Magnetic resonance of spine shows a 2×6 cm intramedullary mass, enhanced and associated with edema of the thoracic spinal cord.

Whole-body fluorodeoxyglucose/positron emission tomography image reveals hypermetabolic lesion in the spinal canal from T12 to L2 level. (SUVmax 10.9).
An emergent laminotomy with subtotal removal of the tumor was performed. The tumor was grayish and not well encapsulated, and had mild vascularity. Histological diagnosis was reported as metastatic papillary thyroid carcinoma (Fig. 3). External beam radiotherapy to spine was also performed (3750 cGy, 15 fractions). She was able to walk without help about 1 month after the operation. In April 2011 she was alive, this being 15 months after diagnosis of ISCM. She has been taking sorafenib 400 mg twice a day. However, the disease continues to progress.
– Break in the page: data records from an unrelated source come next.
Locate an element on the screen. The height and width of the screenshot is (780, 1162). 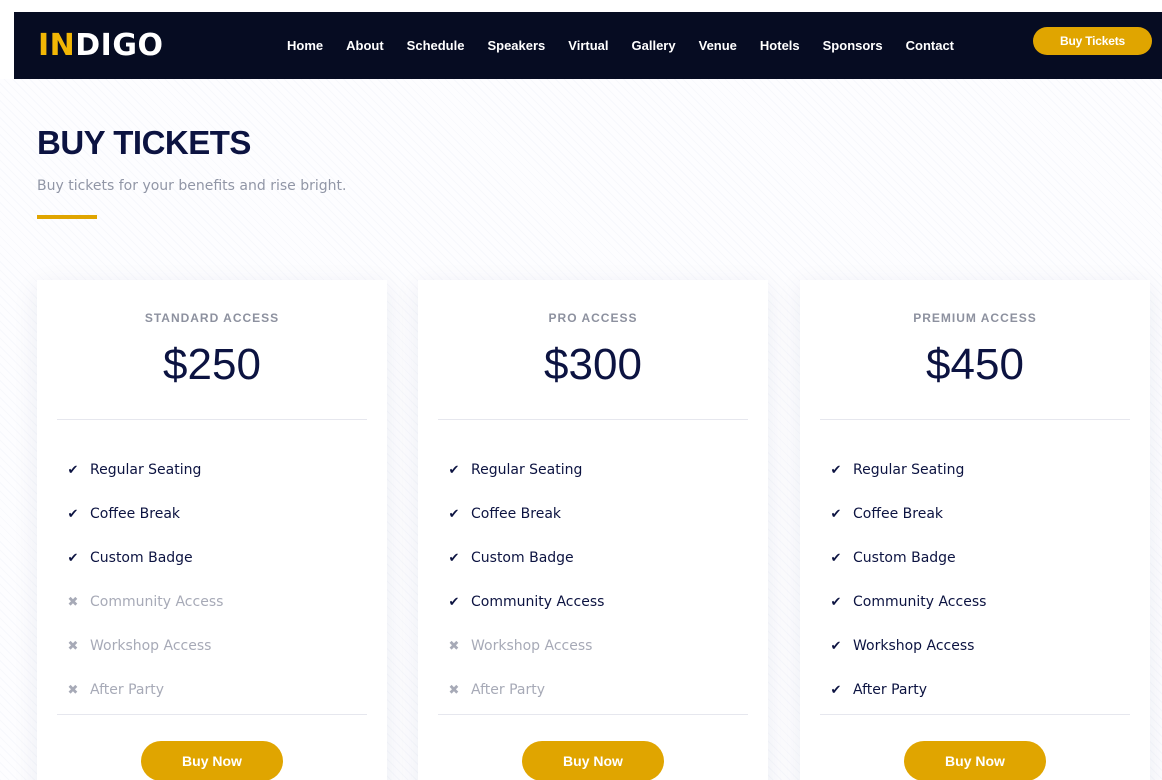
logo-text: DIGO is located at coordinates (120, 46).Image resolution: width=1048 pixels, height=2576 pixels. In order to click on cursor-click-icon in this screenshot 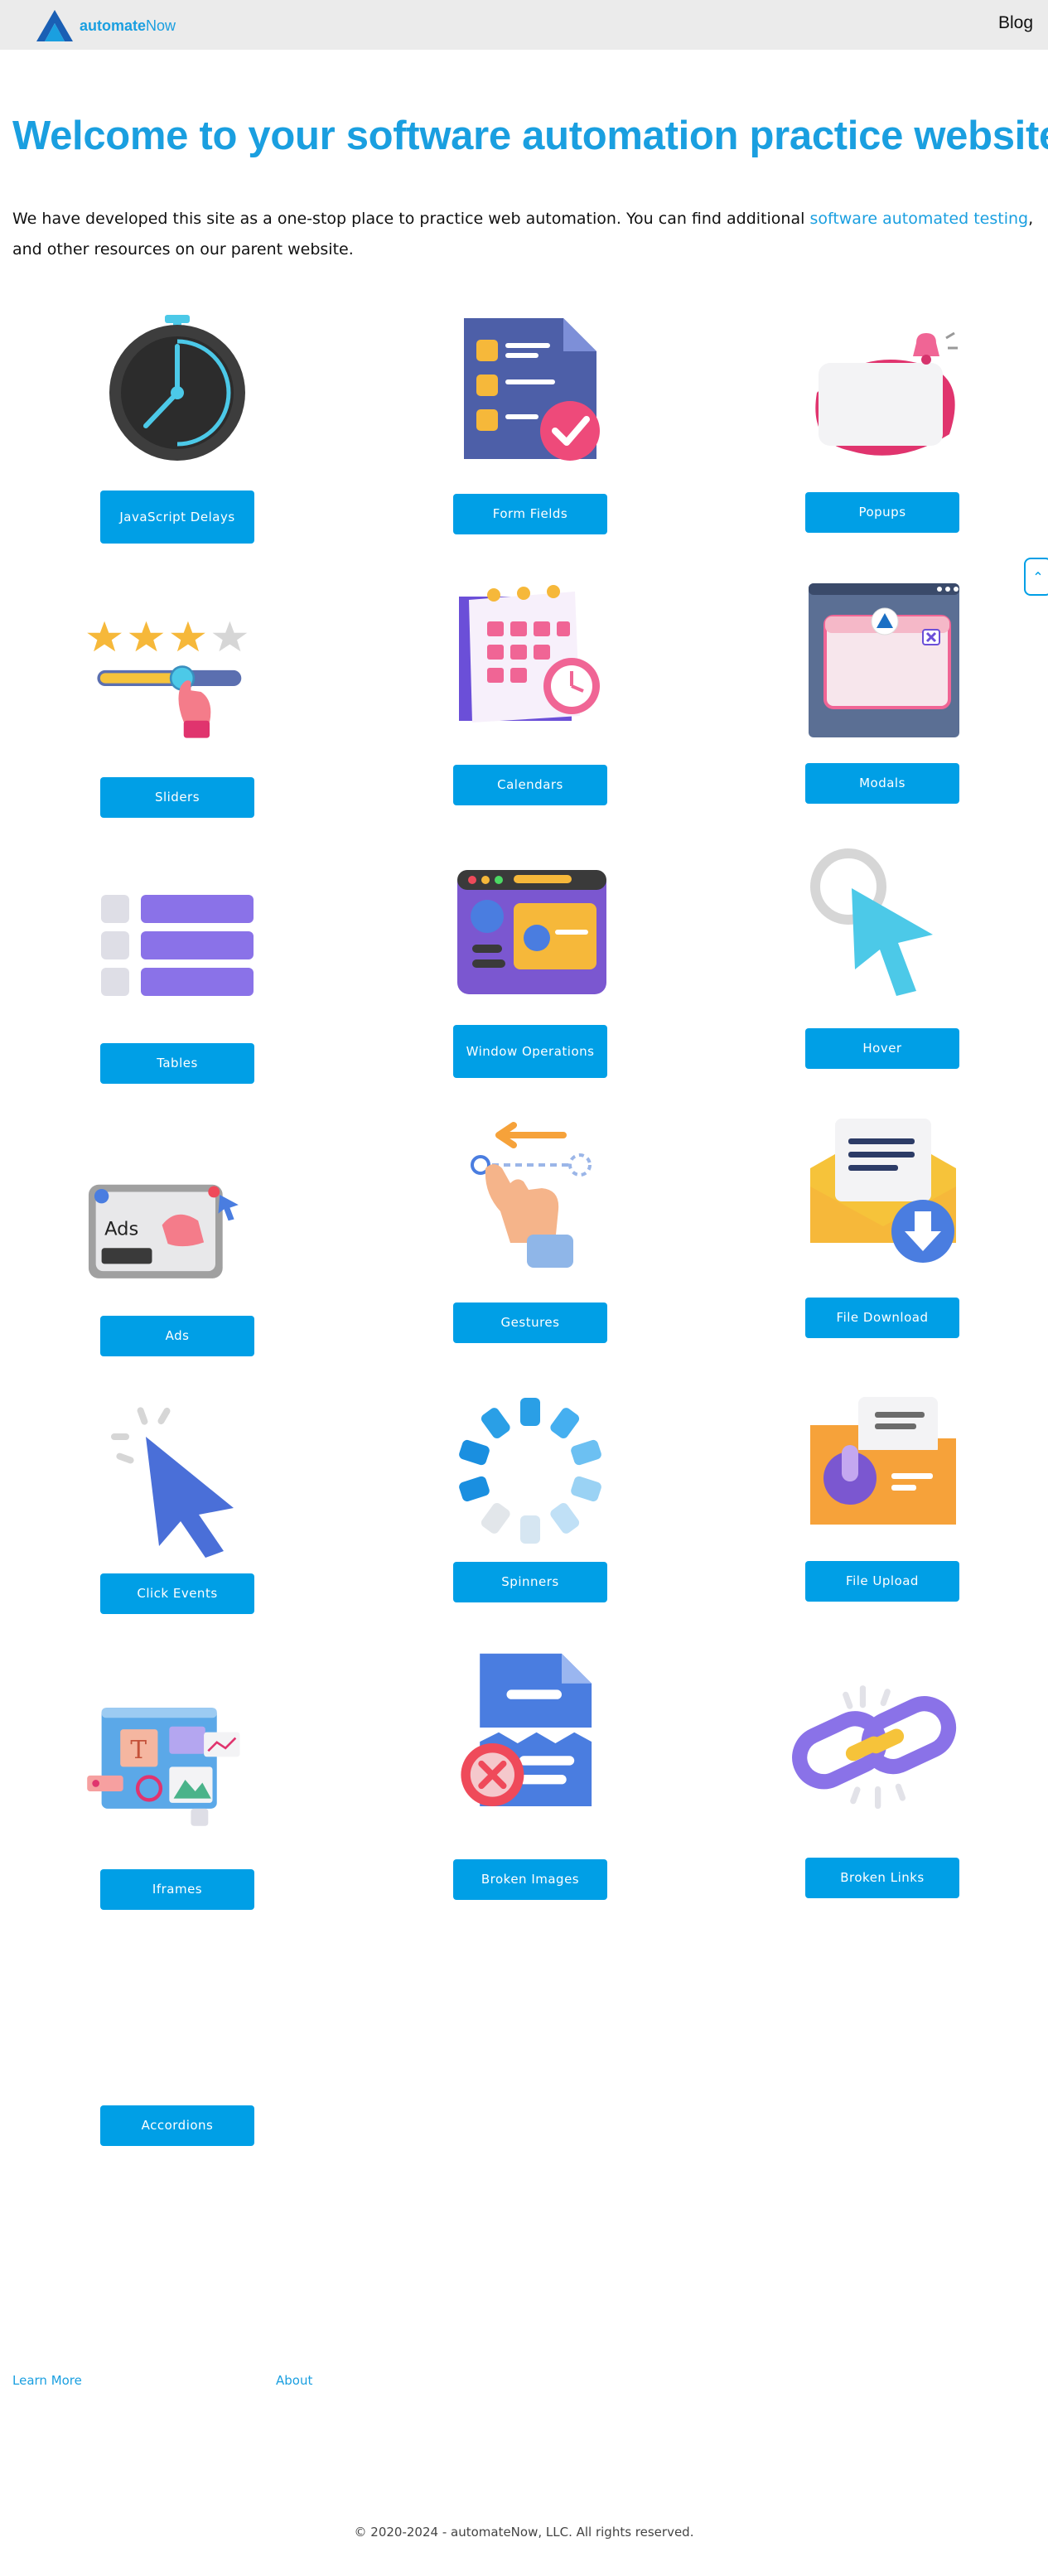, I will do `click(172, 1482)`.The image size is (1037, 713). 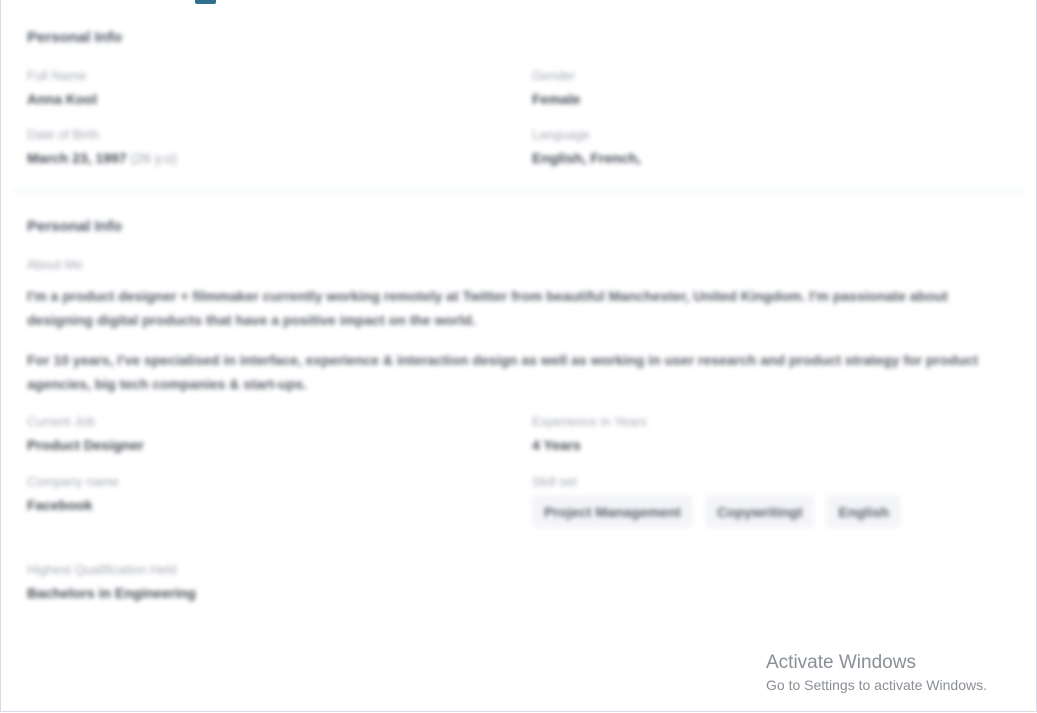 I want to click on experience-label: Experience in Years, so click(x=590, y=422).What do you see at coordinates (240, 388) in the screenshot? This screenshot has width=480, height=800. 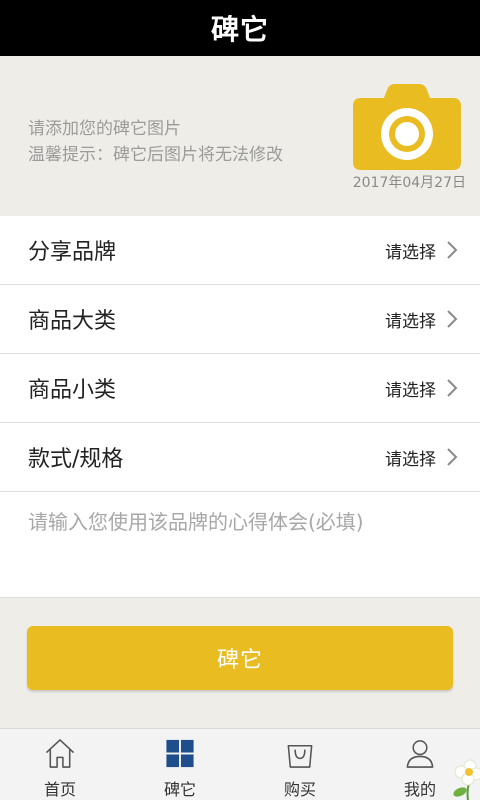 I see `subcategory-selector-row: 商品小类 请选择` at bounding box center [240, 388].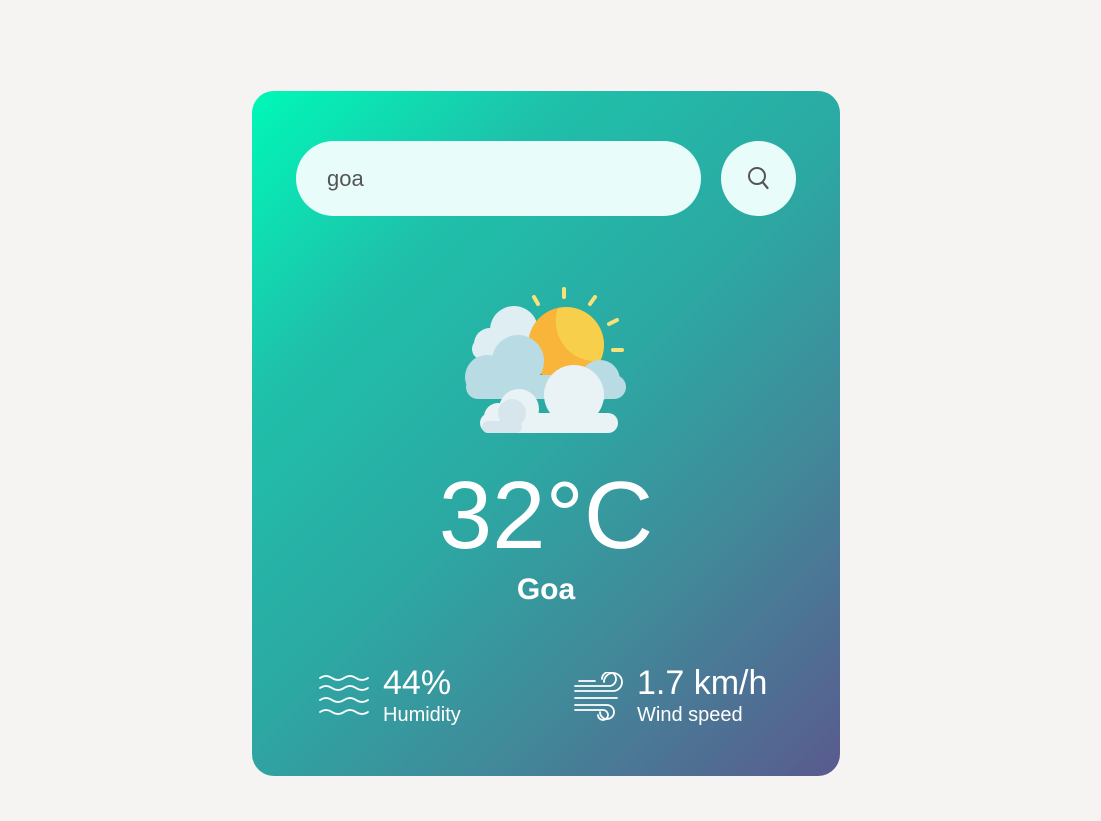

Pathology of spinal cord tumor (hematoxylin and eosin stain, ×400).
Discussion
ISCM is a rare complication of cancer. In general, the presence of ISCM means extensive and advanced systemic malignancy. Thus, at the time of diagnosis, most patients have systemic, including brain, metastases (1,3). ISCM occurs by hematogenous dissemination and can develop at every level of the spinal cord. Weakness is the most frequent symptom. Sensory loss, urinary incontinence, and Brown-Sequard syndrome are the other developments. The neurologic deficit is a prognostic indicator (6,7). The duration of symptoms at the time of diagnosis ranges from 3 days to 18 months.
Gadolinium MR imaging is the most helpful and sensitive study to identify ISCM. T2-weighted images show high intensity signal that is due to the edema associated with metastasis. The gadolinium enhancement helps distinguishing of tumor margins from the edema. FDG/PET scan is not appropriate for the detection of brain metastases because of high glucose uptake in the normal brain, but it is useful in the diagnosis of ISCM by showing metabolic activity (3,8).
Optimal treatment of ICSM remains controversial; there are no definite guidelines. In general, conservative approaches such as external beam radiation with concomitant corticosteroids are preferred. They slow disease progression and decrease pain; the response to radiation treatment is poor when paraplegia develops (1,3,6). Surgery is often avoided because it is not considered curative, or due to the poor general medical condition of the patients and their increased surgical risks. Kalayci et al. reviewed 138 cases of ISCM in the literature. Surgical resection was performed in 32 patient. None of them developed new neurological deficits after surgical treatment and partial neurological improvement was achieved in 66%. The median survival was 9.4 months in the surgically resected group. This was nearly two times longer than the conservatively treated group (3).
Patients with ISCM have a very short life expectancy with a median survival of 3 to 4 months from the time of diagnosis. However, one patient with ISCM from papillary carcinoma survived for 2 years after surgical resection of the tumor (4) and the patient presented here has been alive for >15 months. Gasser et al. reported that the histological composition of the tumor was the only determinant of patient survival (9). Surgical resection should be considered in patients with ISCM from papillary thyroid carcinoma as those patients usually survive longer than those with other malignancies.
In conclusion, ISCM is an uncommon, deteriorating complication of malignancy and a neurosurgical emergency. Early diagnosis and early surgical resection likely reduce the neurologic deficits and improve the quality of life.
Footnotes
Disclosure Statement
The authors declare that no competing financial interests exist.